Start of Block
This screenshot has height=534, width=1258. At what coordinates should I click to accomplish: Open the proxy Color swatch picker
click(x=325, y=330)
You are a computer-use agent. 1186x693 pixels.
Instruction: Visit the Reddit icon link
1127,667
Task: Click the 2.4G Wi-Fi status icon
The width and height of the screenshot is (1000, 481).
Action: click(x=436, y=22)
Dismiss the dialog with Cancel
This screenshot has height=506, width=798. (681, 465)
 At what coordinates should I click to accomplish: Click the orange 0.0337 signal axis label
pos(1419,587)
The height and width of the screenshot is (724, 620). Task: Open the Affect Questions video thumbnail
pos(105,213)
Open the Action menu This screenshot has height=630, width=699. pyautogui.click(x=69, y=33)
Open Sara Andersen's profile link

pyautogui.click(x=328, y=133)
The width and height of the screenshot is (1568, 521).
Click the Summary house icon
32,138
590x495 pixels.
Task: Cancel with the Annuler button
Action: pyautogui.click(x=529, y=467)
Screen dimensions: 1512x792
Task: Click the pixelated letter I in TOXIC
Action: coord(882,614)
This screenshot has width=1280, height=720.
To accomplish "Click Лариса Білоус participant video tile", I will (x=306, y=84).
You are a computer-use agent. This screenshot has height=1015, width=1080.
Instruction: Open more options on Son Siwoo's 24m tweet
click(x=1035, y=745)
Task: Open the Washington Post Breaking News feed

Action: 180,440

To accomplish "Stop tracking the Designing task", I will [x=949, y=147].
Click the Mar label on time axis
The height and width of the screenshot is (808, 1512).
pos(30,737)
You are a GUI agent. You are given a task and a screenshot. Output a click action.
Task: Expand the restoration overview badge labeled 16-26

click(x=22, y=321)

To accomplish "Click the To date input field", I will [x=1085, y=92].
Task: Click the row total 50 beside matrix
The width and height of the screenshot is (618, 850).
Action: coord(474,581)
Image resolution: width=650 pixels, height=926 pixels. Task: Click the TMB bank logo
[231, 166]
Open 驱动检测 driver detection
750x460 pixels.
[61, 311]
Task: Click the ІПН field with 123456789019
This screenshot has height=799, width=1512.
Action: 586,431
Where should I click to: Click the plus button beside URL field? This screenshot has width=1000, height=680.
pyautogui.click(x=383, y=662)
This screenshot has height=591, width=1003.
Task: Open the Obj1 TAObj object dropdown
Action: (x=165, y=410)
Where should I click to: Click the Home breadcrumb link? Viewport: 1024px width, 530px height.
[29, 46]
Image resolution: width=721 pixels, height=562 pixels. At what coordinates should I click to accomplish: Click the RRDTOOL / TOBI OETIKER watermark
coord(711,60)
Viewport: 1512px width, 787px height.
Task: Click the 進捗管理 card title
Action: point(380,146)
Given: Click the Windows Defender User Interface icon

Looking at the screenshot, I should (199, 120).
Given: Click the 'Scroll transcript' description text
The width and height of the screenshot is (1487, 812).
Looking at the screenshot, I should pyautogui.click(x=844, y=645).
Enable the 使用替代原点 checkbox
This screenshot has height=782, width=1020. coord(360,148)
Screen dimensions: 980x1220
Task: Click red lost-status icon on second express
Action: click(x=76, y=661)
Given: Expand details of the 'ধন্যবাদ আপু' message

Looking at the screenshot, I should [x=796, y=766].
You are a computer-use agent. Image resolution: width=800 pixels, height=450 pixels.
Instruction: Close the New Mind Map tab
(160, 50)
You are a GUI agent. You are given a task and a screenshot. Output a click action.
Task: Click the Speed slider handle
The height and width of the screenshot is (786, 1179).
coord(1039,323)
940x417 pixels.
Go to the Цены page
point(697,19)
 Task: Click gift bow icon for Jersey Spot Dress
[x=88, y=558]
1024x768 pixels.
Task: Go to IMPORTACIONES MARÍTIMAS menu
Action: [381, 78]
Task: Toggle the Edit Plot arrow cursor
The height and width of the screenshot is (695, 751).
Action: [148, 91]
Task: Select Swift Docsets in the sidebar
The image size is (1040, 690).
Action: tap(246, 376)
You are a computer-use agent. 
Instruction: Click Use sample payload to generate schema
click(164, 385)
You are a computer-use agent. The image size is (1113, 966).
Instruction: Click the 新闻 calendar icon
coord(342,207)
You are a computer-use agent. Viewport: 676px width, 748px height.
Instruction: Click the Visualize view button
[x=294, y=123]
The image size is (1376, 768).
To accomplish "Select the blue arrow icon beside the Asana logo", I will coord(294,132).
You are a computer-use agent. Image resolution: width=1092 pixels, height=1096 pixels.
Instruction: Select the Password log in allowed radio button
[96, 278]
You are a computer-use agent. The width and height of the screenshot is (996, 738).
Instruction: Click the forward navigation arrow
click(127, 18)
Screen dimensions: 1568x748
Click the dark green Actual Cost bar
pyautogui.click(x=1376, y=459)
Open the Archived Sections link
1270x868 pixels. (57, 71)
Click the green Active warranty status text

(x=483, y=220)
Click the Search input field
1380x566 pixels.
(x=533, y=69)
End of Block
**WORK ITEM**.
Tally the lines of the entries that carry the word "computer" and say only that number.

**OUTPUT FOR THIS EXERCISE**.
8